We’ve been recently running rest APIs on active-active server pairs (docker containers running on pairs of VMs on separate hosts) with postgres-BDR (multi-master bidirectional replication) for fault-tolerant storage and a pair of fault-tolerant HAProxy instances for incoming request routing. This is a robust setup which provides zero downtime during rolling updates or hardware maintenance or failure.
However, clustering scheduled jobs (i.e. ensuring that scheduled jobs execute exactly once) becomes a problem in this configuration. Multi-master replicated databases avoid a single point of failure but they are not suitable for use with database-based clustered schedulers like Quartz, so we needed to consider other options. There are complex clustered job schedulers, but we wanted to keep it simple and use Linux crond for scheduling. We finally settled on using keepalived to maintain a single master across the cluster and schedule the cron jobs identically on all servers, using a small if_master.sh script to ensure that a crontab entry only runs if the server is currently the keepalived master. The crontab entries then look like:
0 * * * * ./if_master.sh "./command.sh"
if_master.sh checks if the server is currently keepalived master (by looking for the floating ip address)

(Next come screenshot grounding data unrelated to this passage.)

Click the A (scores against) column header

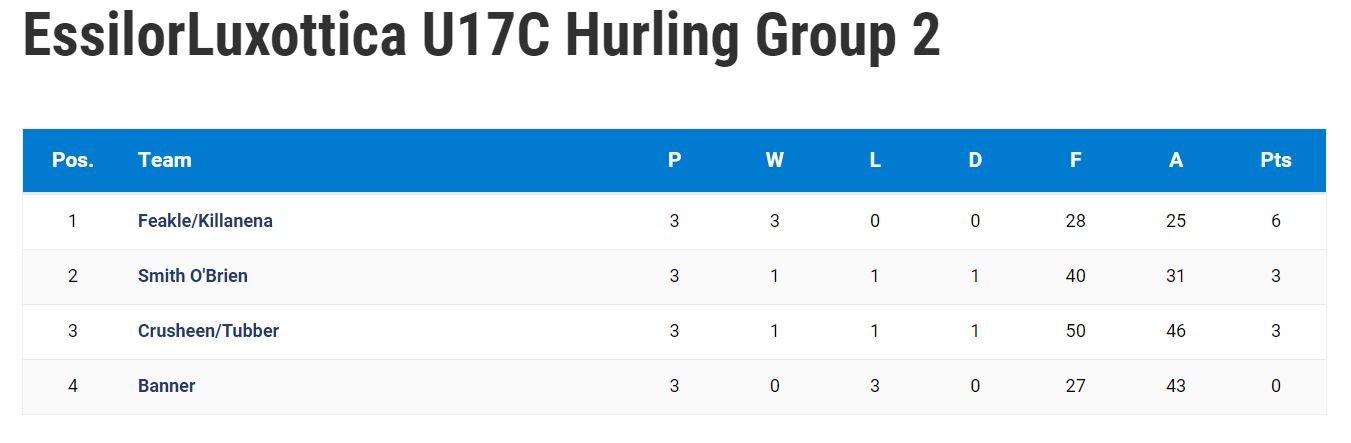point(1176,160)
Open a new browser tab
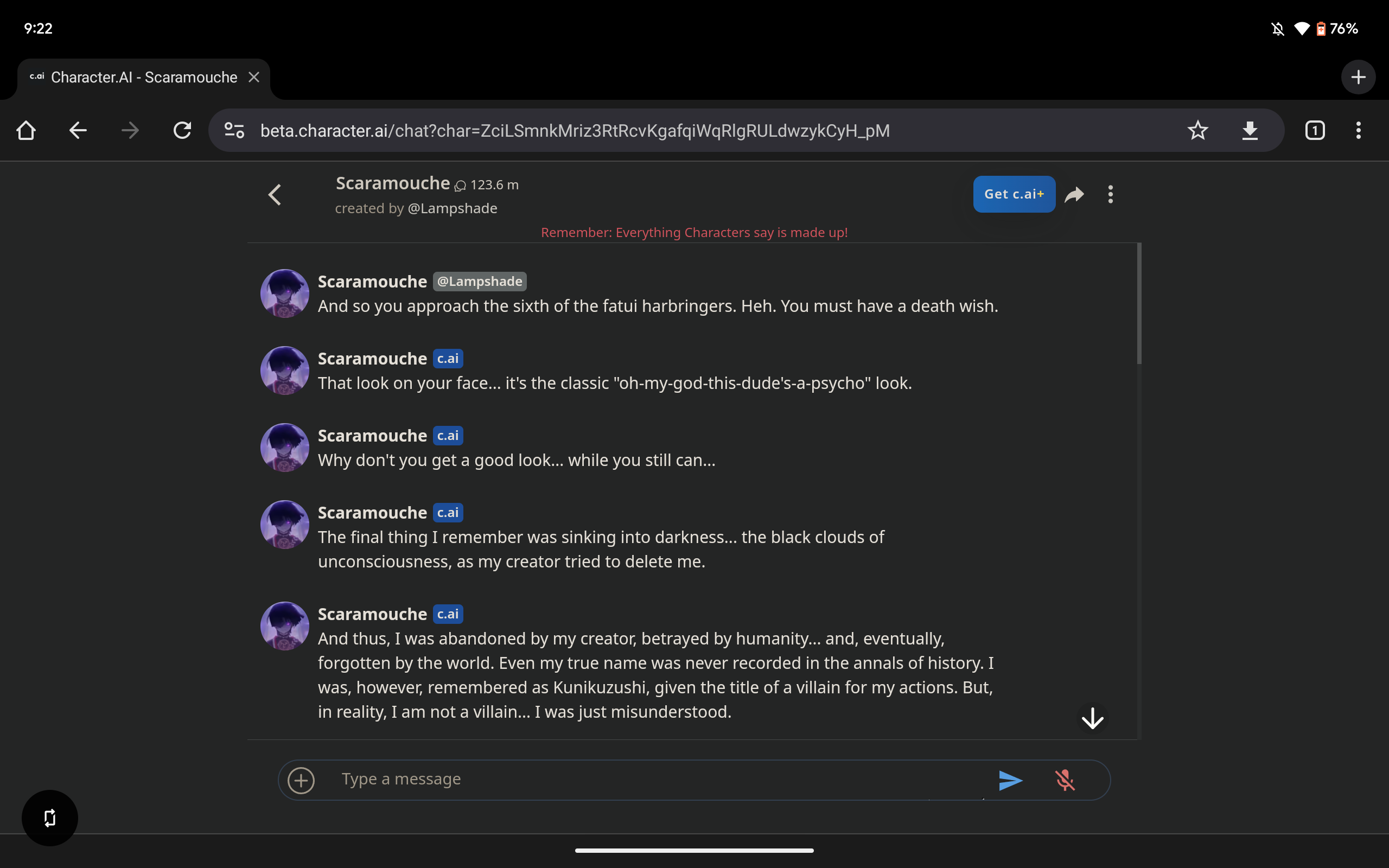Viewport: 1389px width, 868px height. click(x=1358, y=77)
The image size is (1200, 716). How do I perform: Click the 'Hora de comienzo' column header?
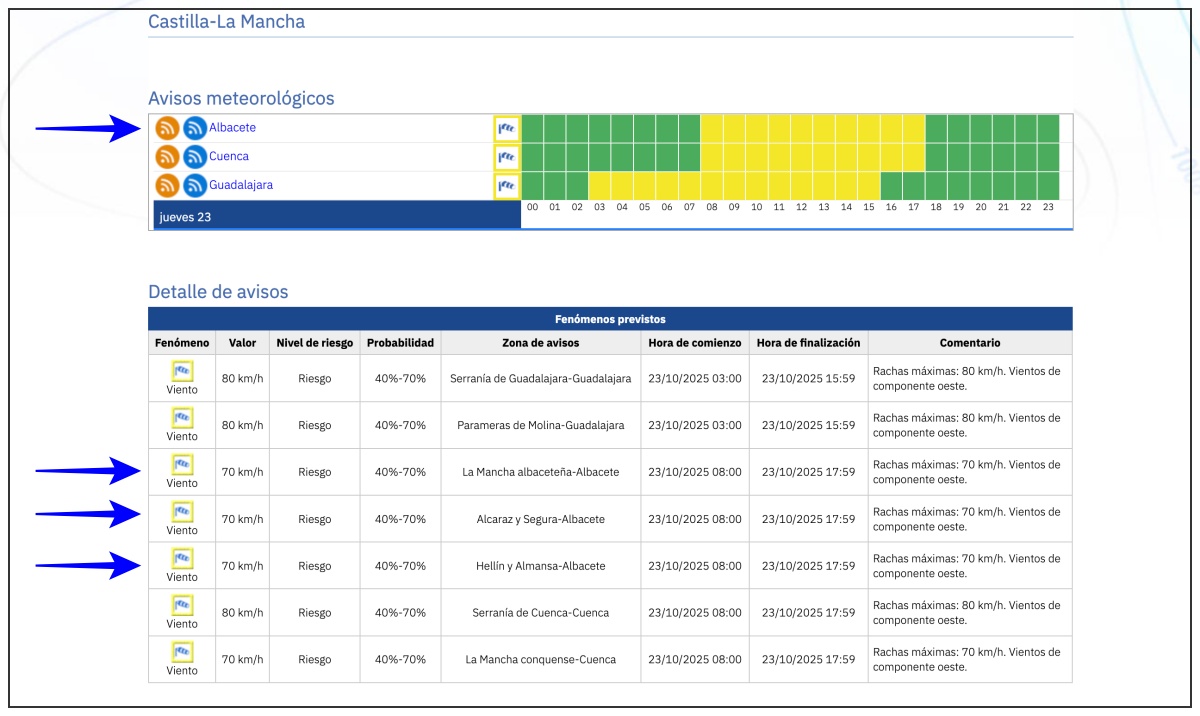pos(695,343)
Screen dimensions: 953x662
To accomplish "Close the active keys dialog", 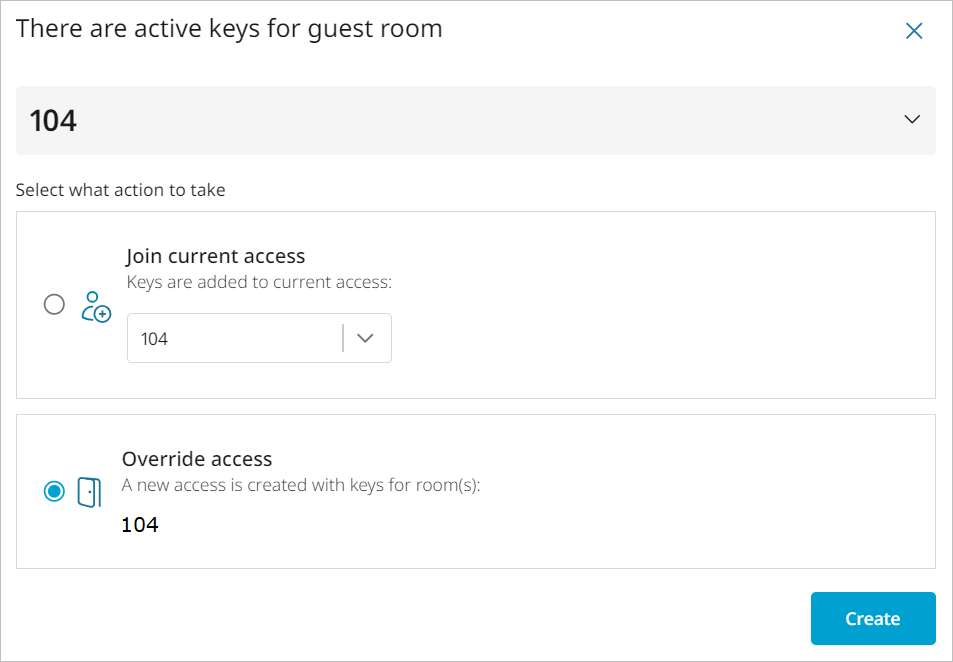I will click(x=913, y=31).
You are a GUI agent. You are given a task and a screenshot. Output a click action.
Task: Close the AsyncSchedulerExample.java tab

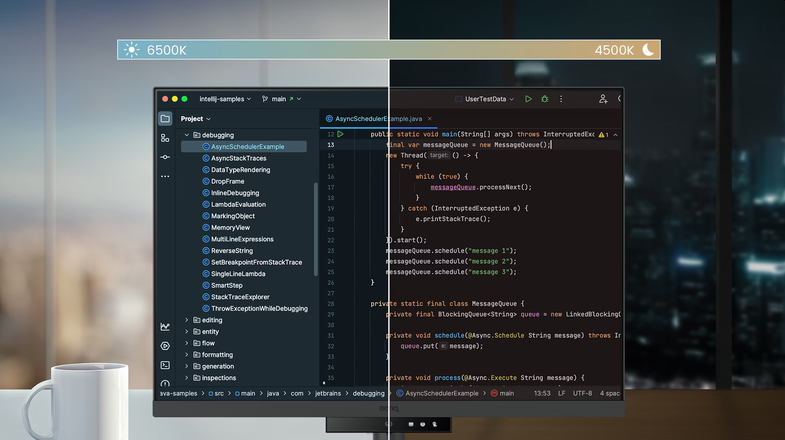point(430,119)
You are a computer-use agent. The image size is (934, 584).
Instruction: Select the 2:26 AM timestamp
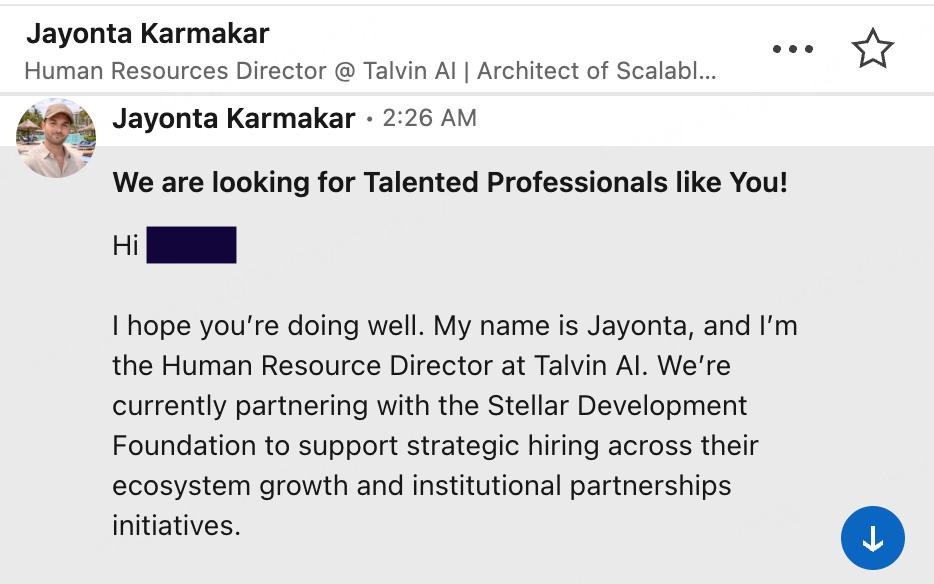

#!/bin/bash FLOATING_IP_ADDRESS=x.x.x.x if (ip addr show | grep "$FLOATING_IP_ADDRESS") then eval $1 fi
and only executing the command if the server is currently master (the same crontabs execute on the other servers, but do nothing if the server is not the keepalive master).
This was the simplest solution we could find which allows us to keep using cron and configure crontabs on all servers identically.